So the weapon this week is one I always look very thoroughly at since I know how hard it can be to get right. Weapon, so we are looking at weak spots. How about the rhyme? Well, let us see what we have:
“Don´t take for granted a transaction will run Uninterrupted with nothing to spoil the fun Integrations might be broken, sessions might time out Make sure you test those scenarious throughout”
So, what does it mean?
Oh joy! So. Imagine a user walking from start to finish through your system. From their perspective this should be like I imagine the yellow brick road in my mind. Bright, wide, paved. Clearly guiding them to where they want to go. Nothing to show switches in technology, services, integrations or applications. Just smooth sailing. Underneath – that might require some serious action to achieve.
I would like us to look at transactions (with a touch of message handling) Note: To simplify for the sake of this blog post, assume that a transaction can/will cover multiple services/applications/tech stacks. If you want to call it something else, because a transaction for you is limited to a single service/procedure/anything, please do. In this post, we will call them transactions regardless on how many potential services they cover.
Transactions, from my point of view, are basically a number of things, or actions, that should be handled as if they were the same action. They all need to be completed in order for something to be considered done. (see better description here) If we are completing an online order, it would not do to have half of the information about the order generated in system A but not the other half in system B. If one fails, the other needs to be handled in some controlled way.
This cards deals with the complexity of transactions, interruptions along the way and how we as testers should challenge assumptions around them.
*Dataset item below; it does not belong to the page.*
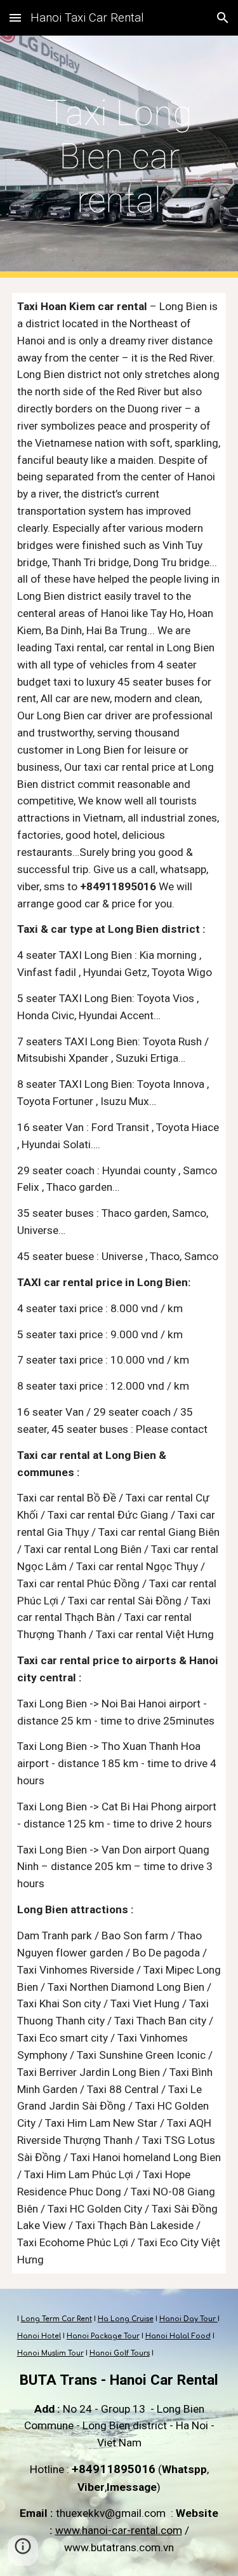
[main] (119, 156)
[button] (15, 17)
Over the years, I’ve heard a lot of different approaches to transactions. Depending on tech stack, type of application the problems in the particular business or other aspects, you can approach them in a lot of ways. Do you keep them tiny or do you try to contain more? Do you have transactions within transactions? How do you handle sets or chains of transactions, internally and/or in-between applications? What should you do when a transaction fails? (Try again, roll-back, error list, other?)
From one perspective, we want to keep transactions tiny. Quick, tight and resource-friendly. On the other hand, we want to maintain data integrity and allow for a good way of handling errors along the way. In the stone ages, when I programmed for a living, transaction scope was a pain! Both due to resource optimization but also because the balancing act was very delicate. Nowadays it seems developers don’t pay as much attention to it, expecting the framework or IDE to handle it. With the shift from monoliths to small services, the complexity also increases, due to the fact that there are so many integration points and you might only be able to control one tiny part of the big scope.
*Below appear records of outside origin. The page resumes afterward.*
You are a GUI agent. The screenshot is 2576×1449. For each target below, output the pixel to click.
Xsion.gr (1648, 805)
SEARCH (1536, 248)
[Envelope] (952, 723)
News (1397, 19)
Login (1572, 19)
So, having conversations with developers about the full chain of transaction as well as about how transactions within a certain service/system is handled, is a great way of finding holes and weak points. “What will happen if X is down?” is one of my favourite questions. Have someone walk you through a chain and discuss each point of integration and/or transaction scope and you will learn so much useful information about your system, your teammates, the tech stack etc. Including someone from the business side for the walkthrough is even better! They might not expect the behaviour to be the same as how the developer imagines it.
The complexity of synchronous/asynchronous messaging, illustrated by the two generals’ problem, is another topic worth some deeper reading.
So, at one point in time we were fixing a large issue by rewriting a certain feature in the system. From start to end that feature would rely on a lot of things. To make it a bit more anonymous, let us imagine that this feature was that a user could apply for a job with us, including a resume attached as a file. The service would use the personal number to get address from an external source, outside of the company. The file would be uploaded through a different external source, inside of the company but handled by another team. A third external source was also included to.. lets say add information about the Linkedin-profile. A number of internal sources were also involved, both services handled by the team and messaging services to handle queueing. Finally – the application would be passed on to another system. Some of the applications were online 24/7, some only office hours. Multiple different tech stacks involved.
So, I had one of the developers talk me through the chain of events involved when a user hit the submit button. What was created when, in what order etc. Halfway through I found a point where my experience said we could end up in a situation where our own application had posts generated while one or more of the integrating systems had still not verified that they had accepted the request. A simple “what will happen if system B is down?” started a discussion ending in us re-structuring the order of calls and events to make it more robust.
Quote of the day
“…how can there be a rational, effective design if no one on the design team can walk you through the more important transactions, step by step and alternative by alternative. I’m sure that mine is a biased sample, but every system I’ve ever seen that was in serious trouble had no transaction flows documented, nor had the designers provided anything that approximated that kind of functional representation; however, it’s certainly possible to have a bad design even with transaction flows. “